> [Data for review]:
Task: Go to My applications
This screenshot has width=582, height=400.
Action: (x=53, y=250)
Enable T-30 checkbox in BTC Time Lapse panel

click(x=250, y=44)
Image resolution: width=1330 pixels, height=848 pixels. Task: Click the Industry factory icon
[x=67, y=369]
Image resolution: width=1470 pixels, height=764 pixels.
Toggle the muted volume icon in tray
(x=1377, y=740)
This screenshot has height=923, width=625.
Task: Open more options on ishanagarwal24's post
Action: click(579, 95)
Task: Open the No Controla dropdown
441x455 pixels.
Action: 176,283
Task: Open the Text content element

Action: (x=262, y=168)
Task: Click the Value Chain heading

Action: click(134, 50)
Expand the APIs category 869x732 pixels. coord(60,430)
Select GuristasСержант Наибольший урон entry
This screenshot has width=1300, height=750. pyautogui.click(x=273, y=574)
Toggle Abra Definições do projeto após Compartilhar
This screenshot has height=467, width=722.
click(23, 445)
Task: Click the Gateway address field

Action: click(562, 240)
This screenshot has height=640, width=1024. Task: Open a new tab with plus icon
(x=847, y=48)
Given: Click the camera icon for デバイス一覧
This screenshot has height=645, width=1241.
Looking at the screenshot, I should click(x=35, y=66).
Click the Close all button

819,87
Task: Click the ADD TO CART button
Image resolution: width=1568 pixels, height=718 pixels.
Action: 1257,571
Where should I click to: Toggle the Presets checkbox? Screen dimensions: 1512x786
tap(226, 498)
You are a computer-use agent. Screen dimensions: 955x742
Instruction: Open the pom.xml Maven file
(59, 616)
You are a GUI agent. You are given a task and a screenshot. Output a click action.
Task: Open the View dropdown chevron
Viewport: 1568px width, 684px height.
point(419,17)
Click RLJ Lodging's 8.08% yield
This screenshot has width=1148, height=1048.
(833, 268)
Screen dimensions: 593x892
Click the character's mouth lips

> [Exercise]:
Among the lines above, return those that hold the word "dropdown".

> [Your response]:
Task: Open the No Controla dropdown
Task: Open the View dropdown chevron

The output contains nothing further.